Independent security researcher, web designer, and Stanford Computer Science student Feross Aboukhadijeh has developed an attack concept that exploits the fullscreen application programming interface in HTML5 in order to carry out phishing attacks.
The attack leverages the ‘fullscreen API’ feature that lets Web developers display content that fills up a user’s entire screen. Aboukhadijeh explains that the feature is widely familiar to users (although they may not realize it) because it is used to enlarge photos on Facebook and watch fullscreen videos on Youtube. He notes that this is different from ‘user-triggerable’ fullscreen functionalities because it can be triggered programmatically by a developer or attacker.

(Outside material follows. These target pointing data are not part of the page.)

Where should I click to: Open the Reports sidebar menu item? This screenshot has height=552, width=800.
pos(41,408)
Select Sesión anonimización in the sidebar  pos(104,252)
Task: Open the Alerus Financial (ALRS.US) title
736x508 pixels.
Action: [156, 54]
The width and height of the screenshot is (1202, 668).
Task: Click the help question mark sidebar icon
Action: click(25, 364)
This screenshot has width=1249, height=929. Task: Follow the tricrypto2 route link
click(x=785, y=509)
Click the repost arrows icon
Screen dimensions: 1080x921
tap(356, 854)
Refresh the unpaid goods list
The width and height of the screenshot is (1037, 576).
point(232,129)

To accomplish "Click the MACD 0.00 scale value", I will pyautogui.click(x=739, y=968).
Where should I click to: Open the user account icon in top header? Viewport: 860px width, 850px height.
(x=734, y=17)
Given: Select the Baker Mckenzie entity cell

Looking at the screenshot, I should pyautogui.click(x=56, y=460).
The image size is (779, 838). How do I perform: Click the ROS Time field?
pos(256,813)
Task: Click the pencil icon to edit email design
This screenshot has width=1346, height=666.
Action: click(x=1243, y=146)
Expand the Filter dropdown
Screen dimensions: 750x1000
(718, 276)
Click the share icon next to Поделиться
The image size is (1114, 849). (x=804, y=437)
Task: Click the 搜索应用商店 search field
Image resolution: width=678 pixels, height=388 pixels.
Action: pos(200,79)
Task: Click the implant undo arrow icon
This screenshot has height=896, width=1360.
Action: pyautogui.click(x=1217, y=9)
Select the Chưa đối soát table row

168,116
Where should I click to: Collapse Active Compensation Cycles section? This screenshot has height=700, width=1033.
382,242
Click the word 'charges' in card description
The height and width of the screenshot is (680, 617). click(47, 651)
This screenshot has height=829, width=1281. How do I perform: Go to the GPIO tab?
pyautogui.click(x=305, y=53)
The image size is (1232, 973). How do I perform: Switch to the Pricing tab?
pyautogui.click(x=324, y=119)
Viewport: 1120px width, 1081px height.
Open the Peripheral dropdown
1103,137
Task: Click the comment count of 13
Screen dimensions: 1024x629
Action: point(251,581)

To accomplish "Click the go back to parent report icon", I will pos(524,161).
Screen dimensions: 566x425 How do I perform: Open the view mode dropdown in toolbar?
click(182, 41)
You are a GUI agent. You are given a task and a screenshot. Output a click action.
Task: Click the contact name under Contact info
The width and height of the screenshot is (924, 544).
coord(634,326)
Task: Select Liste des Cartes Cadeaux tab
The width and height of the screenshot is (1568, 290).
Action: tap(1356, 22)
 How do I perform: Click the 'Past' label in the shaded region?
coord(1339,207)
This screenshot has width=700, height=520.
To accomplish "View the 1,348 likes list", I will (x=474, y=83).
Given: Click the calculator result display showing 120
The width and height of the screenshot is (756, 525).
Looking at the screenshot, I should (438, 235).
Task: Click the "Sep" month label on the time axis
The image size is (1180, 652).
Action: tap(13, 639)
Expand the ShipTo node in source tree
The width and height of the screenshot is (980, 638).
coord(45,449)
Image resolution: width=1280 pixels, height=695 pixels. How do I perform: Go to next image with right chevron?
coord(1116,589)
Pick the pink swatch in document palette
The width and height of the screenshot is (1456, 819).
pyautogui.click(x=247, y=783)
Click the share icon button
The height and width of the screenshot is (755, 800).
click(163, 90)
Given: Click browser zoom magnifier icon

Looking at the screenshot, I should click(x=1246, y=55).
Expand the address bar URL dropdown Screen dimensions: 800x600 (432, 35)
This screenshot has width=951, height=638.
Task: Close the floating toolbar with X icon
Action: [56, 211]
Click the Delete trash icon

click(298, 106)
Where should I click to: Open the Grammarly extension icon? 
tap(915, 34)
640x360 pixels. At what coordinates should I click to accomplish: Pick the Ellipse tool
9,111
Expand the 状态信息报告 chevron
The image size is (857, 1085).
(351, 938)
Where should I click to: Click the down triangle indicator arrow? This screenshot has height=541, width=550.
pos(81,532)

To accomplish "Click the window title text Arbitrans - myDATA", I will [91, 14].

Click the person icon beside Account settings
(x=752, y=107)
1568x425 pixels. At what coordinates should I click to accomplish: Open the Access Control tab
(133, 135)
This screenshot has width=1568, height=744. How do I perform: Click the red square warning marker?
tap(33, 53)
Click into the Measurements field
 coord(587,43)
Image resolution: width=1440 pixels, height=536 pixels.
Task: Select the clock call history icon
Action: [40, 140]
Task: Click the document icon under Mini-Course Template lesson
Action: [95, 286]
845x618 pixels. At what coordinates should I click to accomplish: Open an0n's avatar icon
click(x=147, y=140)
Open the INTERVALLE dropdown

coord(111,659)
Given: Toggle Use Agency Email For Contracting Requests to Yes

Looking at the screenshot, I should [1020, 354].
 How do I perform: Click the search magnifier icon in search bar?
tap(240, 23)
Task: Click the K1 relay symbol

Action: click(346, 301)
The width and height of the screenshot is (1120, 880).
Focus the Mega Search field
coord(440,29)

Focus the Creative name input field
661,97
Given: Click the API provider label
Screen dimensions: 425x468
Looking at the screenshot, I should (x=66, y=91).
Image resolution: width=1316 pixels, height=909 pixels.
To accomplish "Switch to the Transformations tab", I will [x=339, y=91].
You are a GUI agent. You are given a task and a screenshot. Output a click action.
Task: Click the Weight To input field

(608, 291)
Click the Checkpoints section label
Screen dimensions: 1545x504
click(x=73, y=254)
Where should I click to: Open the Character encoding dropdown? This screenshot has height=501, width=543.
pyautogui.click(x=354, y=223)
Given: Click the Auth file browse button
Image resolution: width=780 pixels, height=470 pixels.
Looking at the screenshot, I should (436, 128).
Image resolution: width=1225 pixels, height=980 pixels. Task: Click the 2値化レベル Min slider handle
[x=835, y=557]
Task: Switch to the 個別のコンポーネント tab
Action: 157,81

In his demo, Aboukhadijeh uses what appears to be a legitimate link to the Bank of America website. If the user hovers over the link, the link destination in the bottom left of the screen indicates the clicking the link will actually lead users to the legitimate Bank of America website. However, clicking the link does not lead there. In this case, clicking the link automatically enters the user into fullscreen mode, where Aboukhadijeh loads a fake BoA website. Aboukhadijeh’s demo uses a screenshot of the BoA website, but it is possible to use a working site.
Aboukhadijeh’s fake BoA site also determines which browser and operating system the user is running so that the fake site will look real when it is navigated to. All he does is set a link to the real BoA website, but make it so that when the user clicks the link, a call is made to prevent the browser from actually navigating to the site. Instead, Aboukhadijeh triggers full screen mode and inserts the fake operating system and user interface along with a fake website of the phisher’s choosing (in this case BoA).
Savvy and attentive users, particularly ones that customize their browsers, will probably notice what is going on. The demo can’t match bookmarks, browser customizations, menu bars, or plugins, but Aboukhadijeh believes that many users will either think nothing of the small changes or be affected by a phenomenon called ‘change blindness.’
Change blindness or not, lesser social engineering scams have been successful in the past. For many users, even if they noticed that their browser was entering full screen mode (Firefox and Chrome indicate when the browser is doing so), they would have no reason to suspect foul play.